Mysql – Saving LZW encoded data into a theSQL database

blobMySQLPHP

I send LZW compressed data from the client side with JavaScript to the server.
The problem is that the data becomes corrupted after saving it to database.

So my question is, what collation should I use to accomplish that?
(My current one is latin1-default.)

I already checked if the problem arises during the data transfer from client to server and vice versa by sending encoded data to the HTTP server and sending it back (PHP-echo) immediately without processing it. I could decode LZW properly. So it should definitely be a problem with the database.

More information about the schema:
I only have a single table with three columns:

data BLOB -- I also tried TEXT
user_id INT 
type VARCHAR

This is how I save the data:

INSERT INTO `svg`.`saved_data` (`user_id`, `data`, `type`) 
VALUES ('{$user_id}', '{$data}', '{$type}');

Best Answer

You most likely have codepage issues here, where some parts of the process is interpreting the binary data as text and performing some sort of conversion instead of leaving it well alone. This may not be in your database, it could also be in the server-side code that is performing the inserts/updates and selects, or it could even by your browser that is interfering at one end of the process - so this question may be better suited to StackOverflow. Whether the question belongs here on over on SO, you need to give a lot more detail to get a good answer. Extra detail that would be useful includes:

  • What datatype(s) are you using to store the information? mySQL has specific types for binary data which have no collation so you should be using them not normal text types - if you are not then this is most likely the cause of the problem you are experiencing.
  • What language and database bindings are you using for the server-side code?
  • How are you getting the data into the database? Fully manufactured (ad-hoc) SQL? A parametrised statement? Stored procedure call?
  • How are you getting the data out again?
  • How is the data being corrupted? Extra characters added? Characters dropped? Changes to specific characters? Almost complete bejigglement of the data? Providing an example of the input data and the corrupt output may help if you can create a small example (adding massive amounts of data to your question won't be a popular action).

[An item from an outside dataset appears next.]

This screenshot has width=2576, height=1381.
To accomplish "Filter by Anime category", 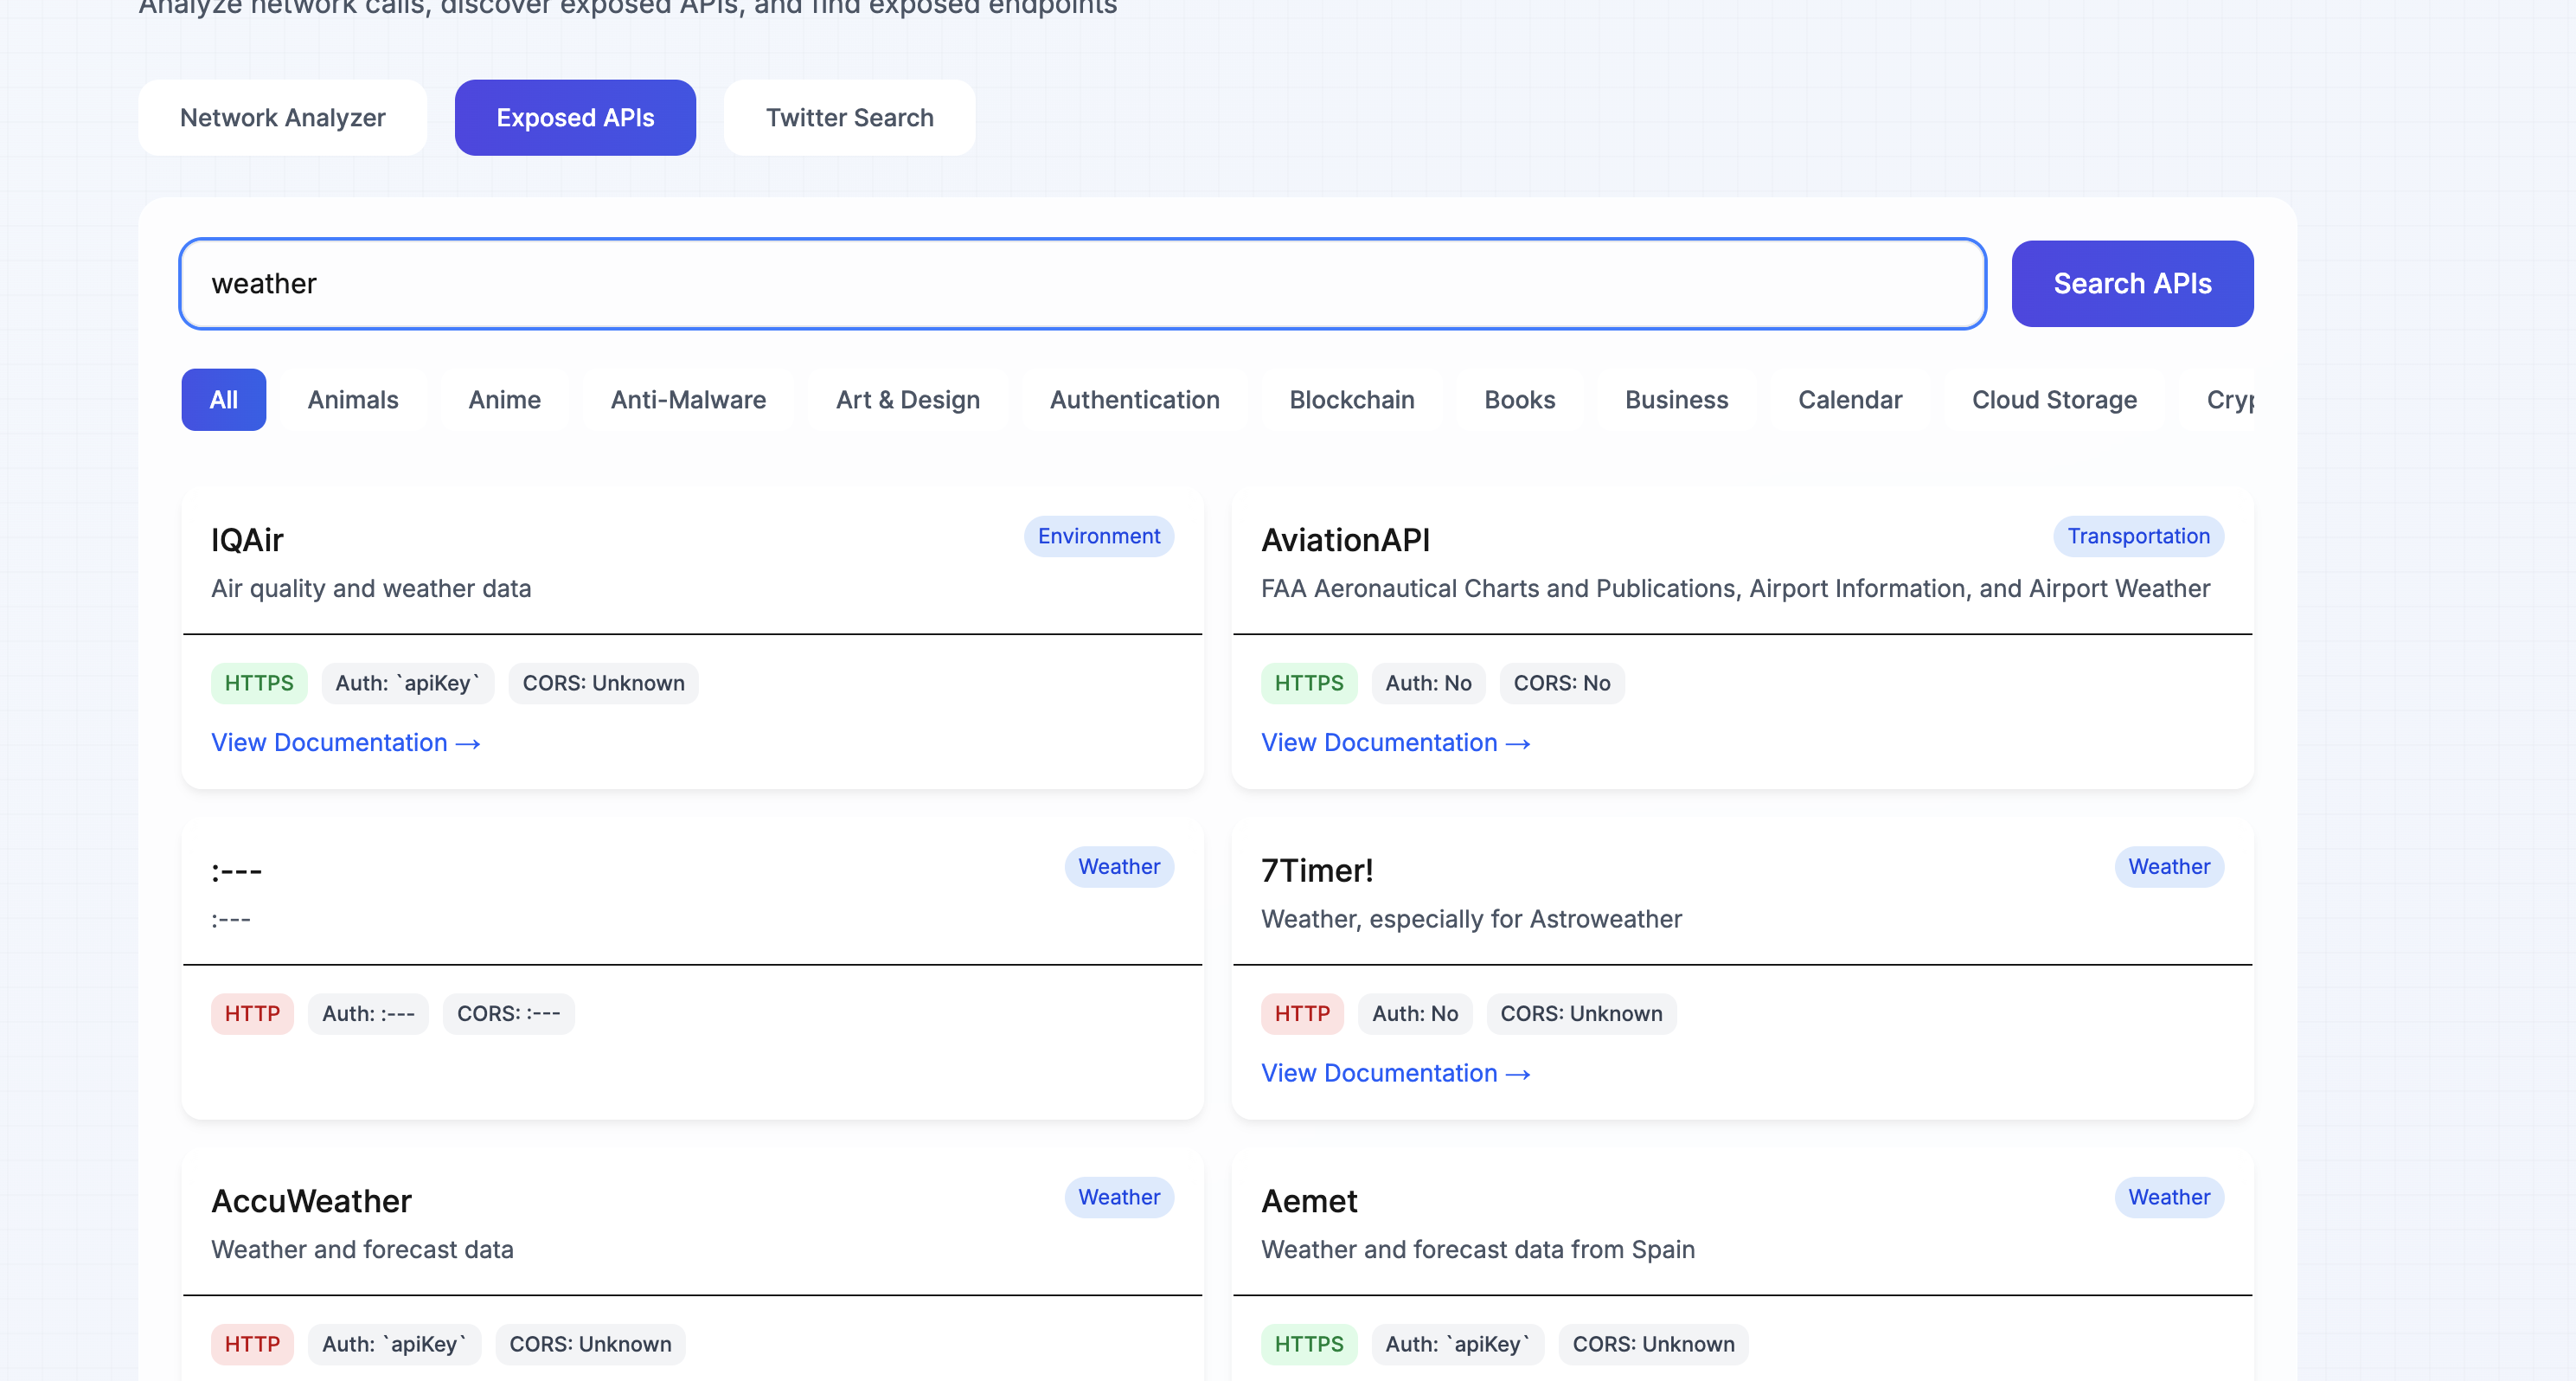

One option to remove the need to worry about such codepage issues is to keep your data in plain ASCII which should result in clean passage in, through & out of almost anything. You can do this by encoding your data using base64 immediately after compression and decoding it immediately before decompression. This has one obvious significant disadvantage though: you are going to increase the size of the stored data by 33%. If you are getting a large compression rate from the input data this may not be a massive issue (if you are getting compressed data at about 25% of the original then you are still getting ~33% after base64).